La desatención a lo común es un mal endémico que padecemos, sobre todo los algecireños, desde la noche de los tiempos. En la esfera de los administradores públicos, hay un valor añadido: les molesta la crítica y no escuchan a nadie situado más allá de su alcance. Es de reconocer, no obstante, lo costoso que es prestar atención al mobiliario y a los elementos decorativos y útiles plantados en suelo urbano. Como lo es respetar la opinión de los que, no haciéndose emisores de ecos y consignas, se permiten cultivar el pensamiento con las limitaciones que exigen las buenas costumbres. Si bien hay que tener en cuenta esos detalles, lo que más nos perjudica es el comportamiento de los censados y transeúntes que satisfaciendo su instinto animal, tienen a la ciudad y a sus recintos como si de una inmensa porqueriza se tratara; adaptada a sus hábitos y necesidades básicas o circunstanciales.
Estos días atrás ha aparecido en Europa Sur una noticia relacionada con el lamentable estado en que estaba la palmera imperial del (ex) Paseo Marítimo y, enseguida, otra con la rápida reacción del Ayuntamiento adecentándola; no obstante, creo yo, ser su cuidado responsabilidad de la Autoridad Portuaria. Ha pasado desapercibido un detalle que no es menor, ni mucho menos, y es que en algún momento a la palmera se le ha cercenado el tronco principal. Advierto que, como es obvio, una palmera imperial tiene un poderoso tronco (en este caso cortado) y un número indeterminado de hijuelos, que es lo único que nos queda de esta nuestra que ha tenido la desgracia de nacer por aquí. Si lo hubiera hecho en Elche tendría, como tiene allí una de la misma variedad, un verdadero trono al exquisito cuidado de los jardineros del Ayuntamiento de esa bella y próspera ciudad levantina, con apuntalamientos que evitan el deterioro derivado de su peso.
Con estos gestos, es natural que produzca inquietud que vayan a hacer no se sabe qué en el parque María Cristina; el parque de siempre, el de nuestras ensoñaciones, el de nuestras vidas.

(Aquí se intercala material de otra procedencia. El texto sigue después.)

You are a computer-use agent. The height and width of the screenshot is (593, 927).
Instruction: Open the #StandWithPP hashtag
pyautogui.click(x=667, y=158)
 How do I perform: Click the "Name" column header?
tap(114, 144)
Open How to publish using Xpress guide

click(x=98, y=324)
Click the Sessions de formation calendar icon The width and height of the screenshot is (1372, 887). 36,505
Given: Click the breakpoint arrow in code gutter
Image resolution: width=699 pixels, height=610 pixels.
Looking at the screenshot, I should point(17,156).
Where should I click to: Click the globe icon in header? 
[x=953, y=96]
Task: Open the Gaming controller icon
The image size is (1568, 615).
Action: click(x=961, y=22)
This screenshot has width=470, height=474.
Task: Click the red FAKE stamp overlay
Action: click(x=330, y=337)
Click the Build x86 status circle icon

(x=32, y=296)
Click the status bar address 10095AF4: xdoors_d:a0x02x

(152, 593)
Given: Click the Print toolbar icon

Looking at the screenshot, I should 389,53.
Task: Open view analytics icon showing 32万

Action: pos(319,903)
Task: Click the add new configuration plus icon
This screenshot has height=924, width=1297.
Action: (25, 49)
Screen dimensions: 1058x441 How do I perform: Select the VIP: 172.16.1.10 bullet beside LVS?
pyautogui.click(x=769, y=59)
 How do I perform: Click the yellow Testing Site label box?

Me quedé en una ocasión con la escena de una agente uniformada que, con uno de los pies apoyado en uno de los bancos de piedra artificial de la calle principal, comía compulsivamente pipas de girasol, mordiendo la cáscara, tirando ésta al suelo y engullendo con pasión la grisácea semilla del fruto. Créanme, es para dudar de todo y más aún cuando parece que lo que se va a hacer es un secreto de Estado.